Every school has "That Parent." The one who complains about everything. The one who calls downtown. The one who wants special exceptions. The one who is so bad that everyone cringes when they see them. You get the idea. This morning I had to brave Wally World to get a few things. Guess who I see there? Actually, I hear her first.

After 10 years and three kids, her voice is now the stuff of nightmares. In typical fashion, she is complaining to the manager. You see there is a limit on certain products and she was not happy. In her opinion, how dare they tell her what she's allowed to purchase? How dare they deny her six kids—remember that she actually had three—food?

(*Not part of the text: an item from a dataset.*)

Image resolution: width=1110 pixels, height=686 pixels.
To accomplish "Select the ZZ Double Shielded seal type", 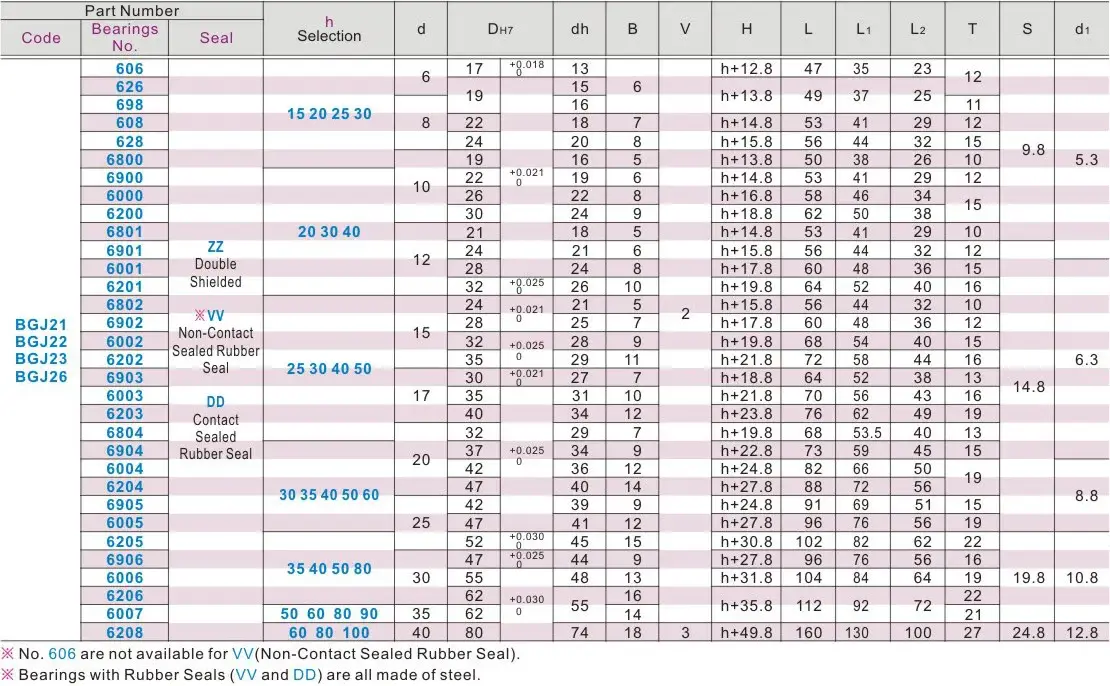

Also, how dare they deny her disabled child—this was also a lie—an extra gallon of milk? But she got what was coming to her. See, the problem is that it is a small town. We all know each other. At this point, the manager is rolling her eyes so hard I am waiting for them to pop out. The manager, admirably keeping her cool, repeats the "limit" for each item several times.

That parent isn't stopping though. Nope. That would be too easy. Finally, the manager sighs and says, "Enough! If you can't follow the law set in effect by the government then maybe you should shop elsewhere. I don't have time to keep repeating myself!" The parent looks like she has been slapped, then suddenly grabs the manager and growls! For real people, she growled!

Well, the manager's last statement was loud enough that the guard who was stationed there was on his way over already and saw the entire thing. Guess who got a free ride in an official car? The manager had been very professional and did a great job. I'm just glad I don't have to deal with the crazy anymore.